Quote exactly and only this range of lines in the data below: the line that holds "Task: Launch the" to the line that holds "You are a computer-use agent. Screen dimensions: 1456x840", both included.

#### INFORMATION PROVIDED ####

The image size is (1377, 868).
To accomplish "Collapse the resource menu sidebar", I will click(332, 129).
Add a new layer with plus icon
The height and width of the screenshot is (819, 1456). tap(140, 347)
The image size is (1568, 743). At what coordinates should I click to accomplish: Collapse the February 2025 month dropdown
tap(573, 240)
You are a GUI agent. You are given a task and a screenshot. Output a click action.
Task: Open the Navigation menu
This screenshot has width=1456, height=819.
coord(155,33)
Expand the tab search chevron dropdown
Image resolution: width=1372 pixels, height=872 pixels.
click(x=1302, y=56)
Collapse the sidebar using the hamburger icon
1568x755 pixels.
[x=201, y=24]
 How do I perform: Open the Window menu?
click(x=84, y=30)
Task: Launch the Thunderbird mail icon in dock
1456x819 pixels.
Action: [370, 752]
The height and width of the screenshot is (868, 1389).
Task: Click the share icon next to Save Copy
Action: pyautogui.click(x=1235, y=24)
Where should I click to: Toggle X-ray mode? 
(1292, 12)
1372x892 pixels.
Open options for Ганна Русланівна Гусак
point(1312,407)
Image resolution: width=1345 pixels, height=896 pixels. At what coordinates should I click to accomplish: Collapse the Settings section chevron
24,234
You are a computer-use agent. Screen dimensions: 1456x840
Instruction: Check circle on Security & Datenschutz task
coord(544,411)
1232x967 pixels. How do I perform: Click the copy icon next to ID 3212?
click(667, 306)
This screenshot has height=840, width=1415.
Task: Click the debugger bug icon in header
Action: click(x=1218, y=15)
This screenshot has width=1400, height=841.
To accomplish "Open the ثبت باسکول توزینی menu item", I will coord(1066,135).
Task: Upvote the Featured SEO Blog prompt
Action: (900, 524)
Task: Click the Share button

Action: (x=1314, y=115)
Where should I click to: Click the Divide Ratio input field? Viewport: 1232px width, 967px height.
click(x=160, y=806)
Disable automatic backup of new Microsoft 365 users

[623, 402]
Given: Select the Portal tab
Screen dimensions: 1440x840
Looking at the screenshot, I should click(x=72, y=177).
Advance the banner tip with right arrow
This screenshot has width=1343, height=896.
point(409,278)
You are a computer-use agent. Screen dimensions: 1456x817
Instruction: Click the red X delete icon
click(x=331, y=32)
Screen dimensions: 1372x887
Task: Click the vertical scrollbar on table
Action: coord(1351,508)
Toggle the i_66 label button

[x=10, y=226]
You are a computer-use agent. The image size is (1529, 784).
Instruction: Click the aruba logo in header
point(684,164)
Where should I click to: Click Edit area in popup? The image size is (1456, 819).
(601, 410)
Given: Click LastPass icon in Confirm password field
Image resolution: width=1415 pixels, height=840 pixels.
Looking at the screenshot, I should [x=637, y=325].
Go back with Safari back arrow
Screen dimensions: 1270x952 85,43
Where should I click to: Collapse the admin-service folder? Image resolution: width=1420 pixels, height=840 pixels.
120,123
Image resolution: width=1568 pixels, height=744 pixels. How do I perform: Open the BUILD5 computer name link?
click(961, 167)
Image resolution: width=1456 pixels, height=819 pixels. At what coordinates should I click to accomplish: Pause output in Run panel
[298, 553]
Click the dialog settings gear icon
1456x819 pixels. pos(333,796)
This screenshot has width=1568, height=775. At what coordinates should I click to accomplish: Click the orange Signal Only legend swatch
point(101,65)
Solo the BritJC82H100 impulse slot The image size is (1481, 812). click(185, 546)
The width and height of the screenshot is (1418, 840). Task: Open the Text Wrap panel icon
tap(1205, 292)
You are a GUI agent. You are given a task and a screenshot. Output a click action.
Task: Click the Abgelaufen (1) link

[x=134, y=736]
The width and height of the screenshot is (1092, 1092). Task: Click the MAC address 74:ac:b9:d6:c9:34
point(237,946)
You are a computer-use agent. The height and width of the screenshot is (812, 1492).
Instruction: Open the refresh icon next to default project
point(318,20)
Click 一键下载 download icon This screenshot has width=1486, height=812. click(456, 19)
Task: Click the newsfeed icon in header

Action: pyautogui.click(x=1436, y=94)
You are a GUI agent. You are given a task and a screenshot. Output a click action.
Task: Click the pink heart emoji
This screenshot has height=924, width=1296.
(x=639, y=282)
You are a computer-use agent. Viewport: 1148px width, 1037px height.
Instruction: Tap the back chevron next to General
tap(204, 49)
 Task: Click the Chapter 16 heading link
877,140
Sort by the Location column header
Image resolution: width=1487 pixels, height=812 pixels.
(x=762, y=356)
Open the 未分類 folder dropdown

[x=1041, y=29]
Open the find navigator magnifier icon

####

**SOLUTION FOR THIS TASK:**
Task: Launch the Thunderbird mail icon in dock
1456x819 pixels.
Action: [370, 752]
The height and width of the screenshot is (868, 1389).
Task: Click the share icon next to Save Copy
Action: pyautogui.click(x=1235, y=24)
Where should I click to: Toggle X-ray mode? 
(1292, 12)
1372x892 pixels.
Open options for Ганна Русланівна Гусак
point(1312,407)
Image resolution: width=1345 pixels, height=896 pixels. At what coordinates should I click to accomplish: Collapse the Settings section chevron
24,234
You are a computer-use agent. Screen dimensions: 1456x840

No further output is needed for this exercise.